→ **Job**
Report each line of the material below that contains the string "width". Case counts.

→ **Data in this exercise**
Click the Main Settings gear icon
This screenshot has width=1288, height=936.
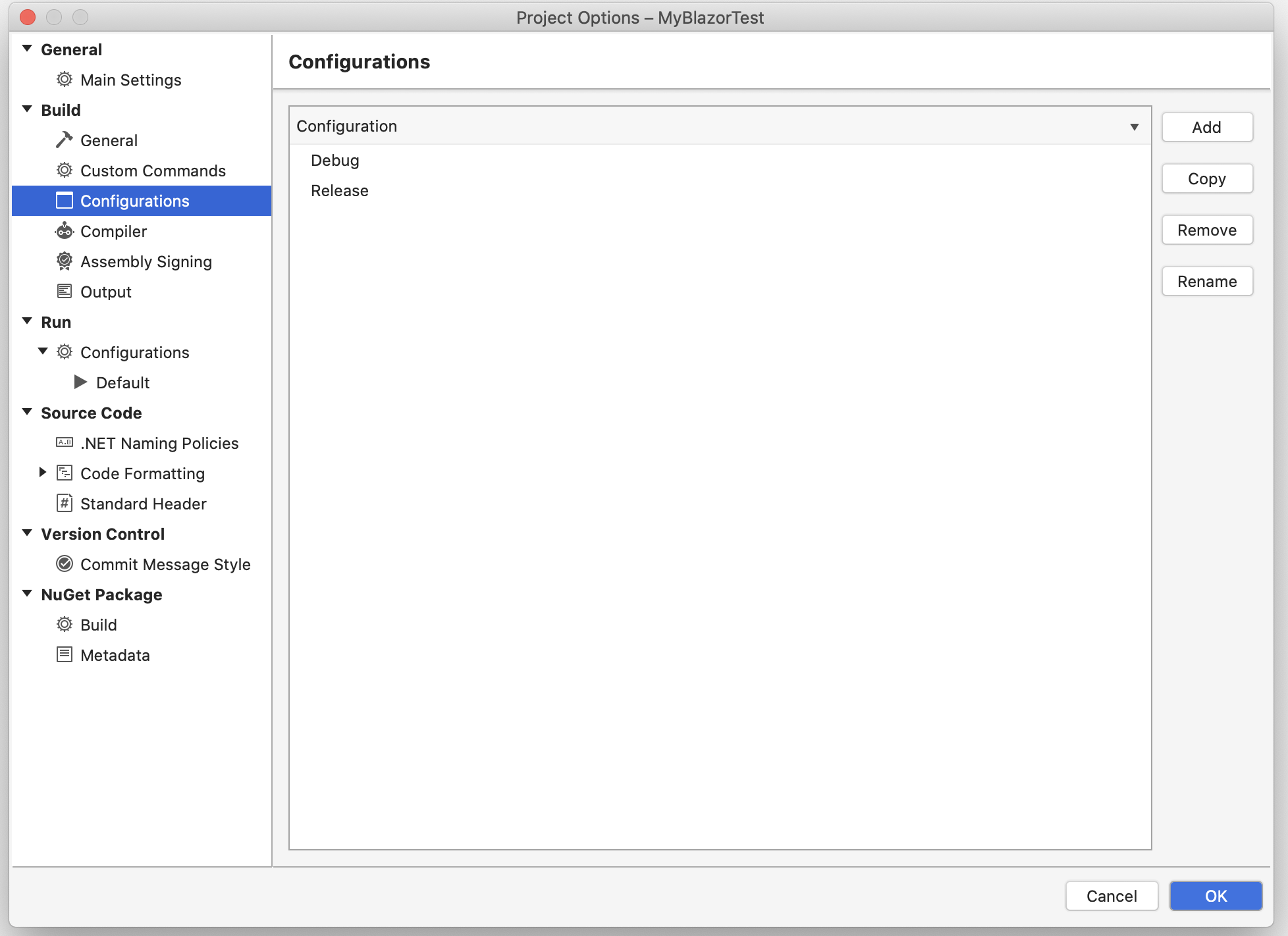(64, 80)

--

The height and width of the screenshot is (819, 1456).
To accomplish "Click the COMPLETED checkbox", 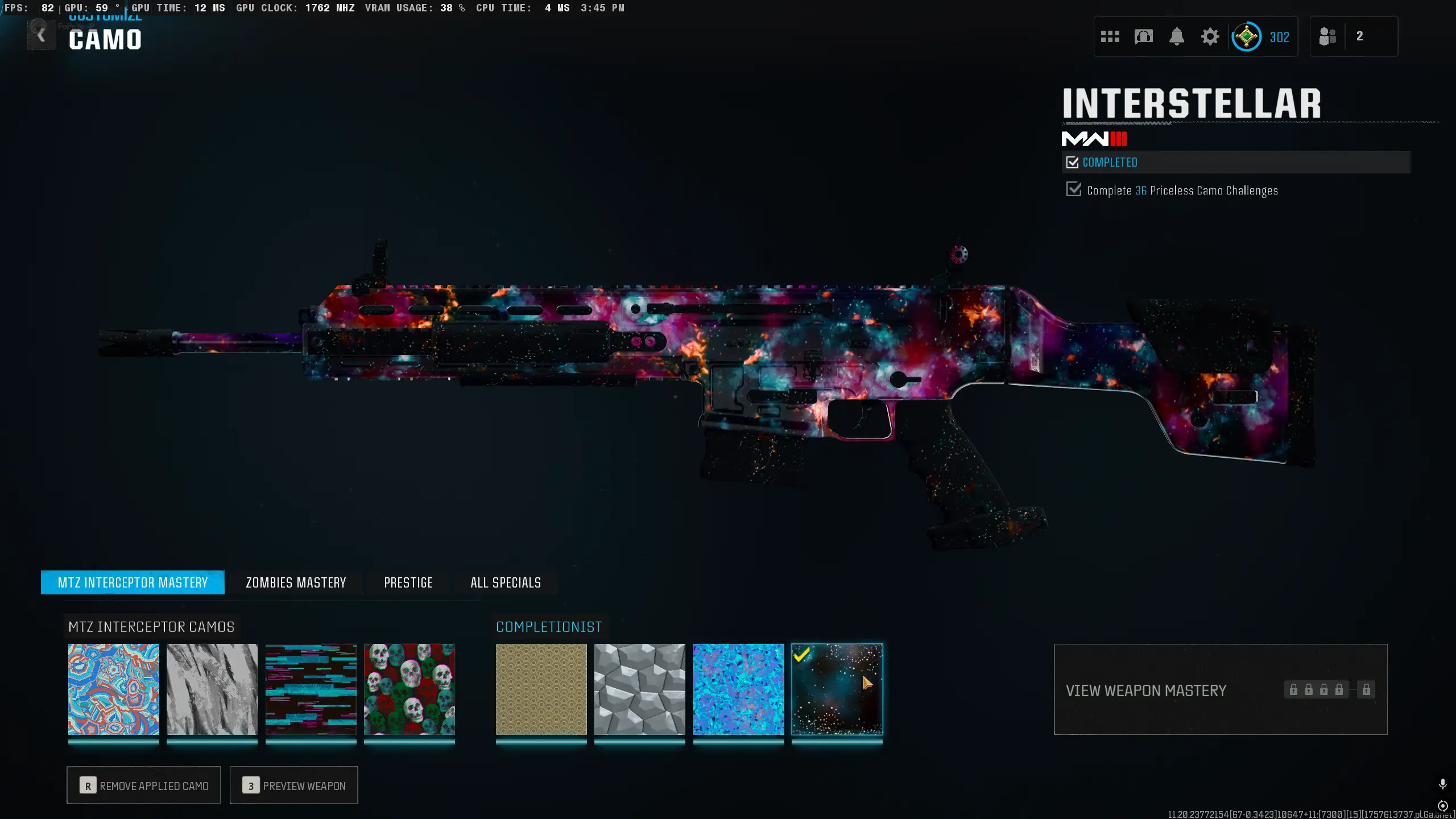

→ **Correct response**
This screenshot has width=1288, height=936.
The height and width of the screenshot is (819, 1456).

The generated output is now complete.